* **WORK ITEM**: Only the lines from the line containing "Click the Amplitude icon next to Device ID" through the final line of the entries should be printed, exactly as given, with the pictures left out.

Stored records
####################

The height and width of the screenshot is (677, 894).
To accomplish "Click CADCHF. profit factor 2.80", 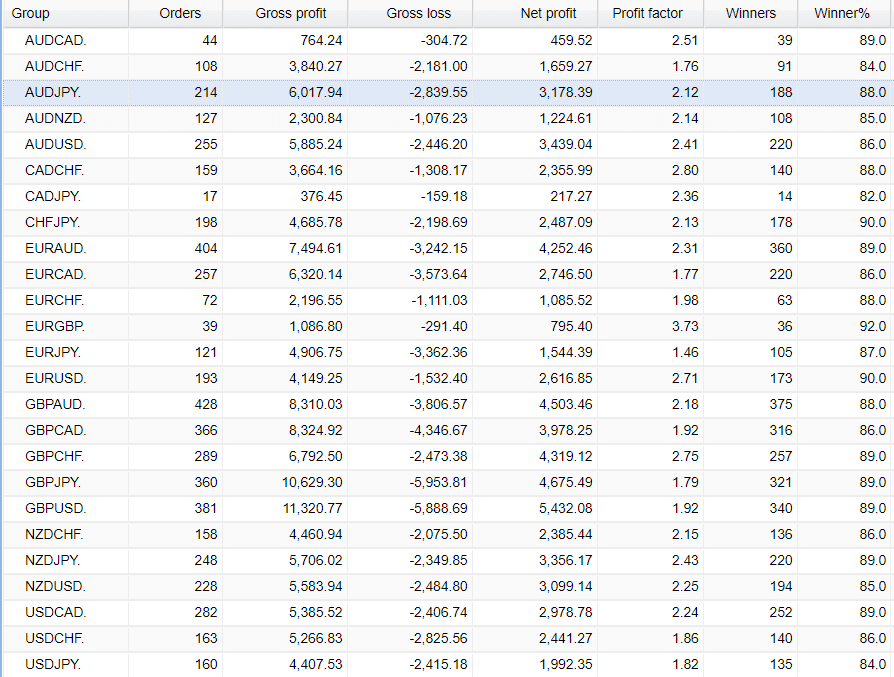I will (683, 170).
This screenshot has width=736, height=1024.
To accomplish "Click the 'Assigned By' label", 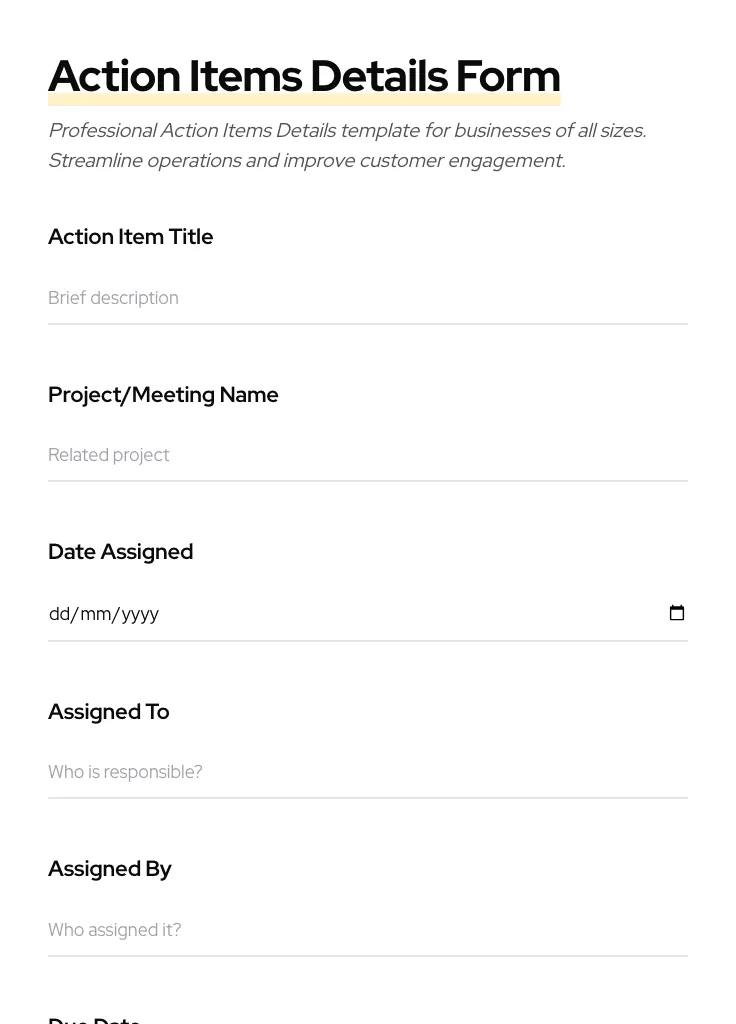I will [x=109, y=869].
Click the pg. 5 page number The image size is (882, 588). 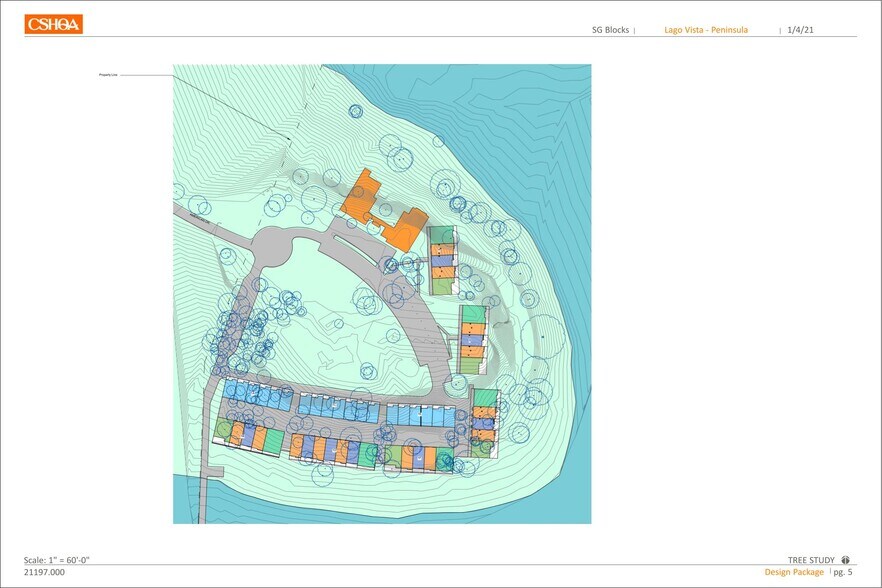(843, 572)
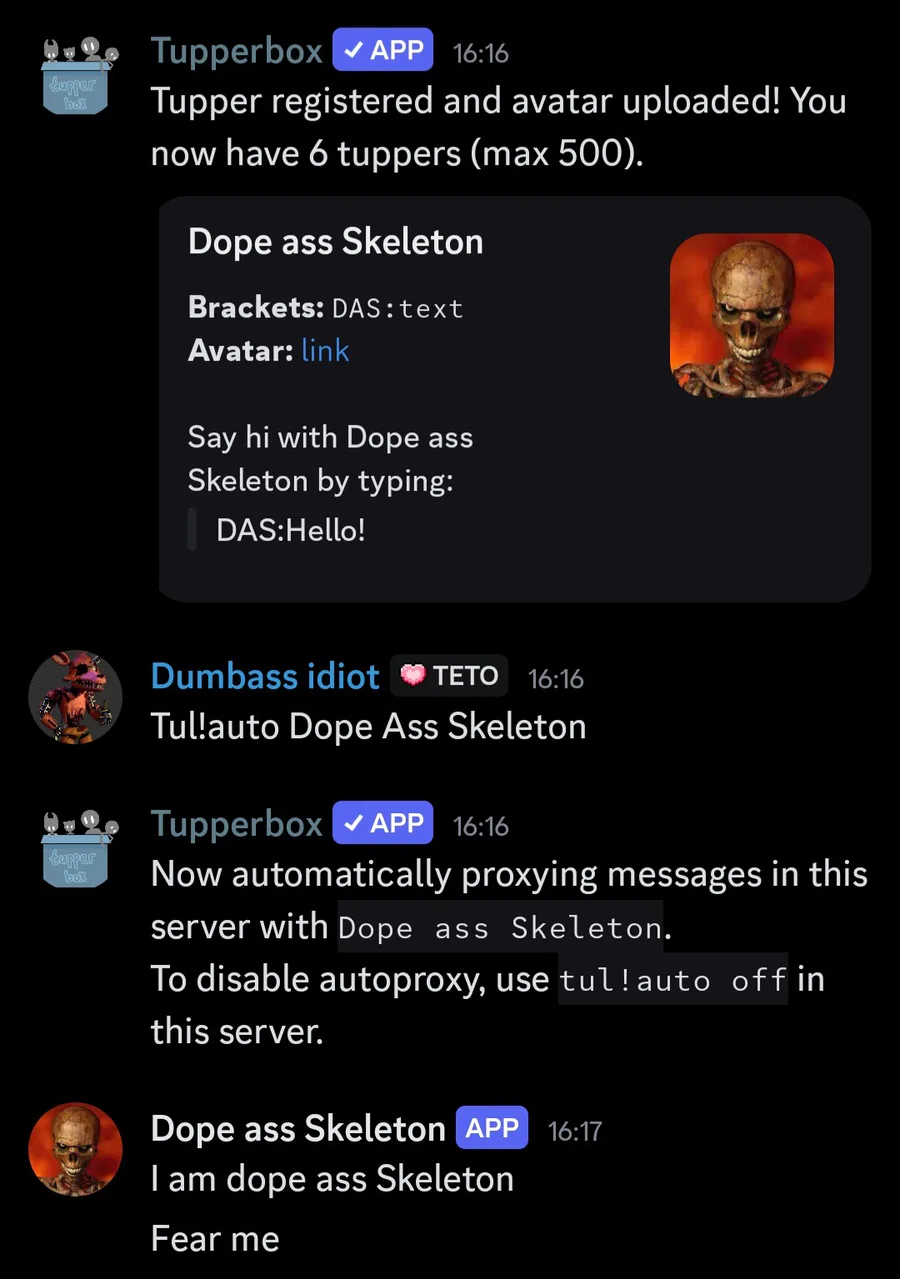Open the skeleton avatar thumbnail in embed
This screenshot has height=1279, width=900.
point(752,315)
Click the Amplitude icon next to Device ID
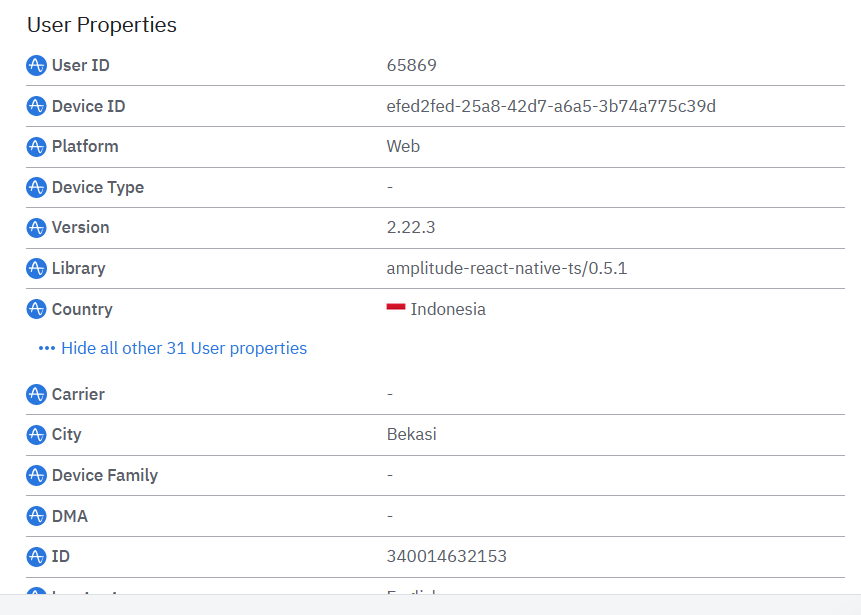861x615 pixels. click(x=36, y=106)
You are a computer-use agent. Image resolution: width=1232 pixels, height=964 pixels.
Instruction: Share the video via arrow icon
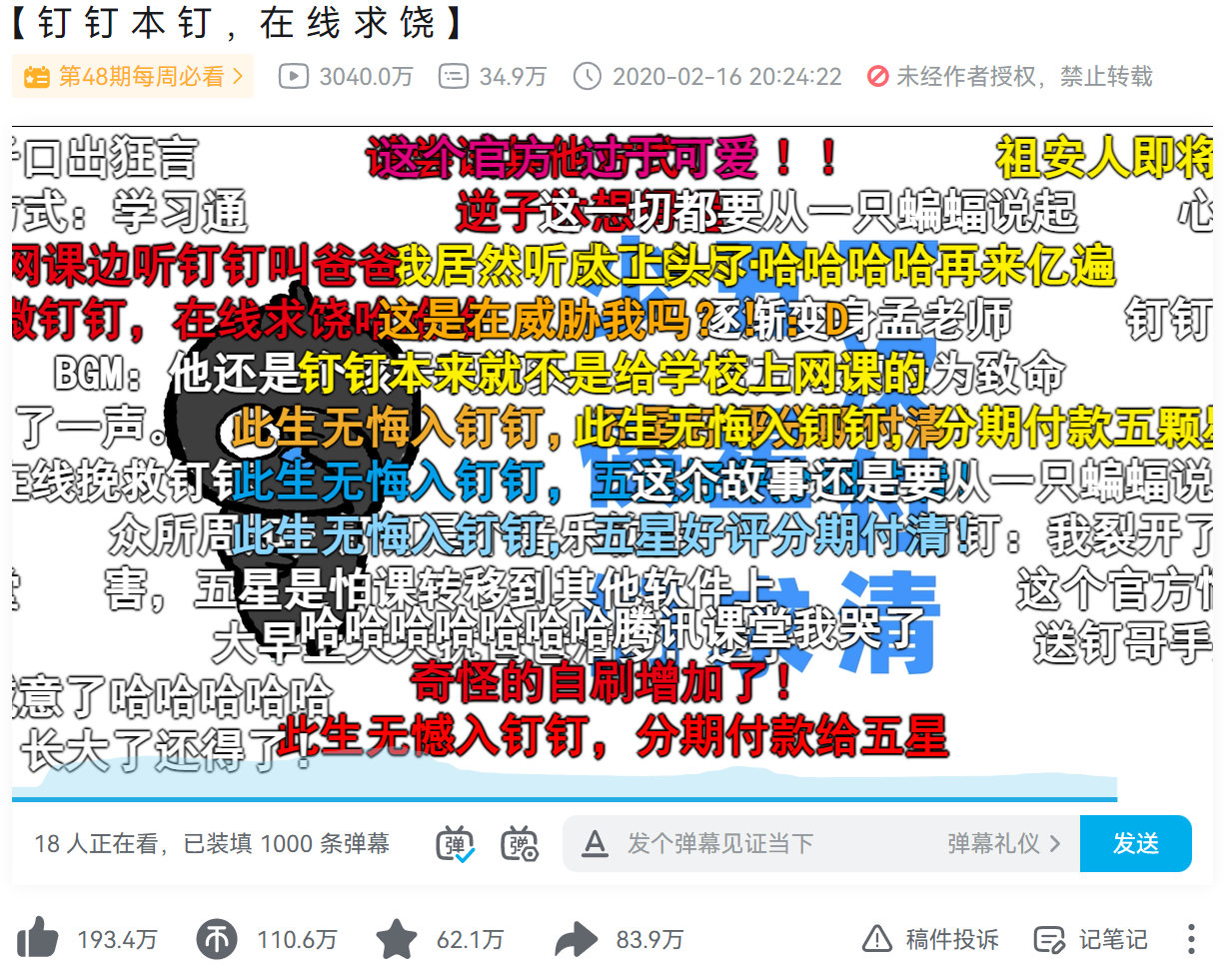point(576,939)
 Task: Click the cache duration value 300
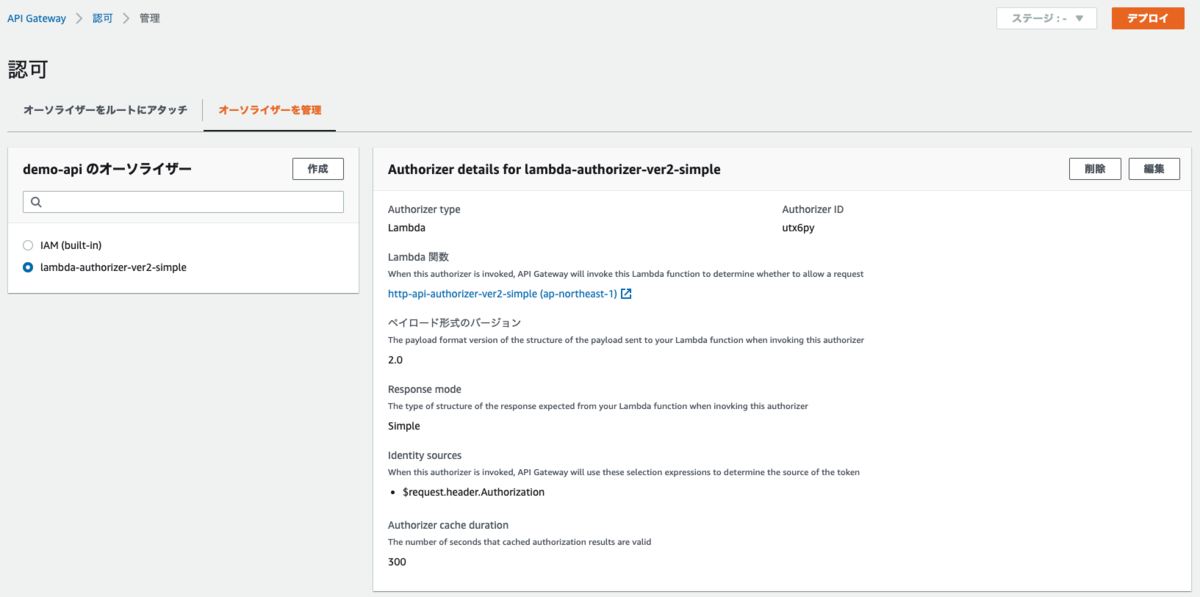397,562
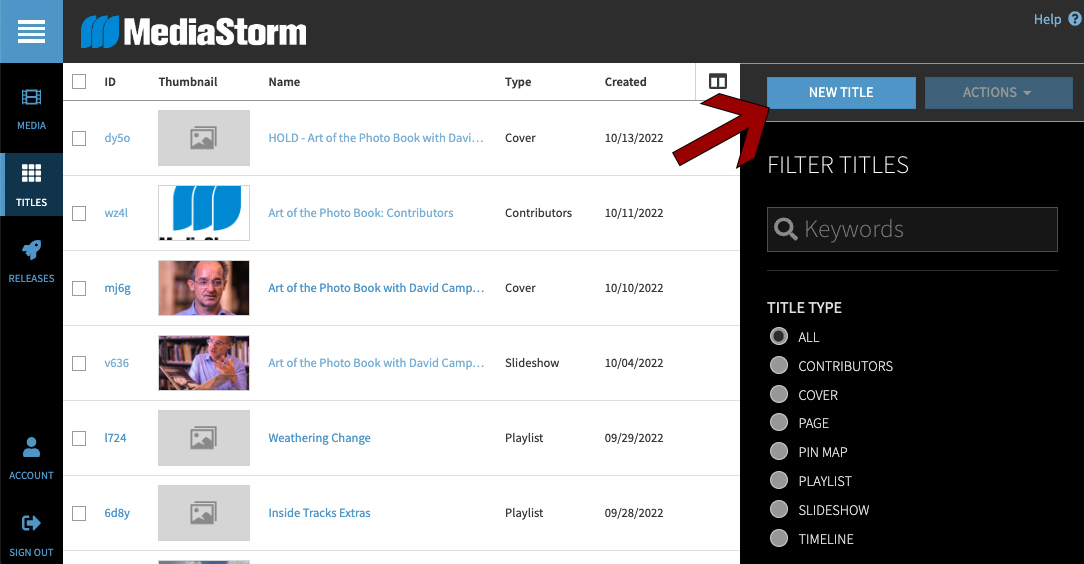Go to the Titles grid section
This screenshot has height=564, width=1084.
tap(31, 185)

####################

* **WRITTEN REPLY**:
Click the Amplitude icon next to Device ID
861x615 pixels. click(x=36, y=106)
You are a computer-use agent. Image resolution: width=1232 pixels, height=964 pixels.
Instruction: Share the video via arrow icon
point(576,939)
 Task: Click the cache duration value 300
397,562
Go to the Titles grid section
This screenshot has height=564, width=1084.
tap(31, 185)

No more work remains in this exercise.